Hunger for art: August 13, 2013
Living in a provincial, southernmost, cultural backwater, I hunger for a profound experience of art. The internet can bring me miniatures of great images, but, museums are stingy with the size, fearing illegal reproduction. Yet, one can photograph the work in a museum, in most cases, without restriction, except for flash. Thus, just before I moved from New York, I made a beautiful photographic series of Buddha sculptures in the collection of the Metropolitan Museum of Art. In fact, I went throughout the museum photographing everything which was precious to me, for the purpose which drives all collectors: to hold onto that ineffable something which great art exudes, which touches our deepest thoughts and feelings.
Those Buddhas sit, in the format of enlargements, on my mantelpiece, where I installed them after one of our recent, violent, repeated, national tragedies. I look at them every time I pass though the room. I am not a Buddhist, but the calm beauty of their emotive power keeps me from shattering into a million pieces.
And, isn't that what art is really for? To keep us alive, spiritually, against all the blows of daily existence? To counter the irrational?
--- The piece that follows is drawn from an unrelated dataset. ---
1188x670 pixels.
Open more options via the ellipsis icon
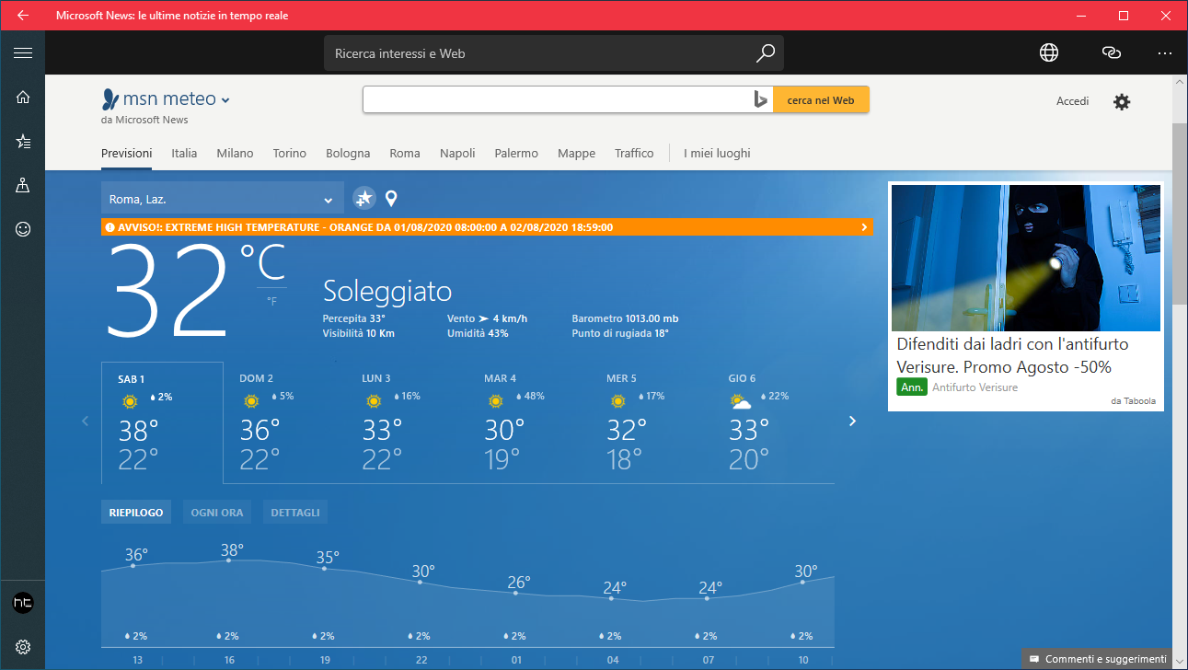[1164, 52]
Yet, here, in Jacksonville, Florida, for instance, the Cummer Museum which could bring significant art exhibitions to the city, spends its limited funds on external, cosmetic features. Art resides in the back alley, as it were, while the socialites exchange their usual banalities in the new restaurant up front. Corporate leadership reasoning, which believes in paring down the essentials, maximizing on "image" to drive numbers of "consumers," is magnetically drawn to "strategic plans" which stress building projects instead of scholarship and connoisseurship. It was not always this way.
So, my hunger, as a seriously-thinking artist, grows, with no sustenance,
nor hope of any. Just as a marriage needs the stimulation of renewed energy to keep love alive, so does an artist need the visual dialogue with great art to keep growing as an artist. Even an older, experienced artist can learn from the masters. For therein lies the realm of possibilities.
Jacksonville has none that I can see for a thinking artist.